Sometimes people will share how they went to a Catholic school, but going to Mass was definitely something they didn’t do! Occasionally people will quiz me on some theological dilemma they have, or seek advice on how to organise a funeral or a church marriage.
Over the last couple of months I have found that acknowledging I work for the Catholic Church has brought reactions that are, on occasions, quite challenging. From hairdressers to trades people, to other mums and dads at my son’s weekend sport and in my friendship groups, each person has an opinion on the right to die, the right to live, the right to marry, the right not to marry and so on. Some will share stories of their gay son, daughter, brother or sister. Others will tell me about dealing with the slow or agonising death of a loved one. Many have no qualms in giving me some strong advice about how the Catholic Church should be responding to these very tough questions. Colleagues and acquaintances who also work in Catholic institutions have shared how they have been abused by people who have been upset by the contents of literature distributed in our Catholic schools and parishes.
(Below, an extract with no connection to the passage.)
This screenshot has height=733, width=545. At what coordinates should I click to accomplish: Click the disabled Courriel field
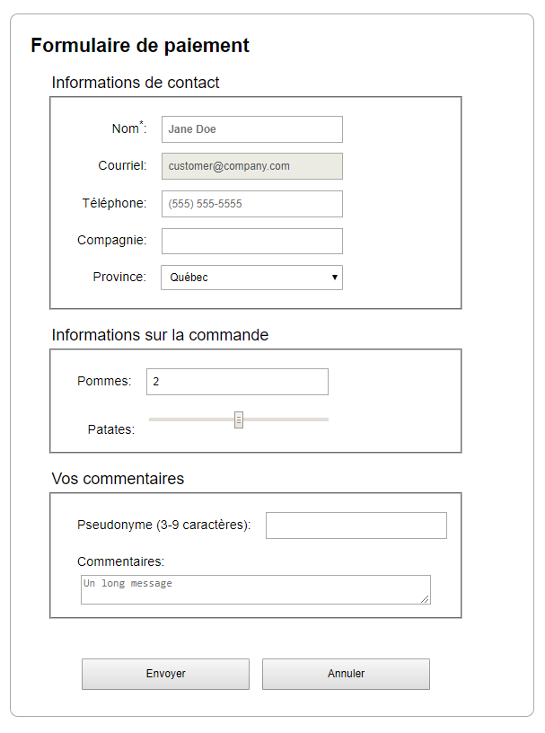(251, 166)
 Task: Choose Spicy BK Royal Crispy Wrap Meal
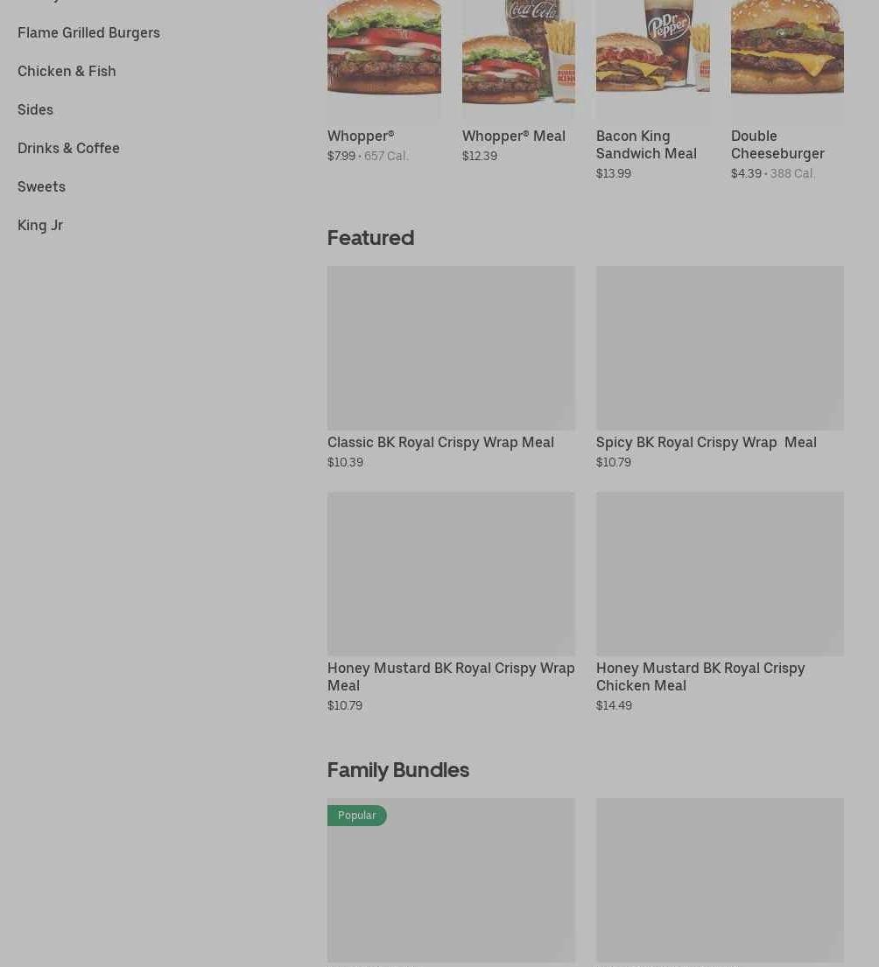(707, 442)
In the midst of these conversations I often wonder what my response should be. Is it ok to defend the church’s view and hold onto what I believe as true? Is it ok to say that I’m not sure what the solution is? Is it ok to say nothing, but respectfully listen to an alternate view, and to imagine what it might be like to walk in another’s shoes? Some of the stories in this issue speak to how we can live, and live well, with diversity. It does not mean that we have to give up our own views, but it does mean being open to true dialogue and a genuine effort to understand and respect another person’s view or way of life.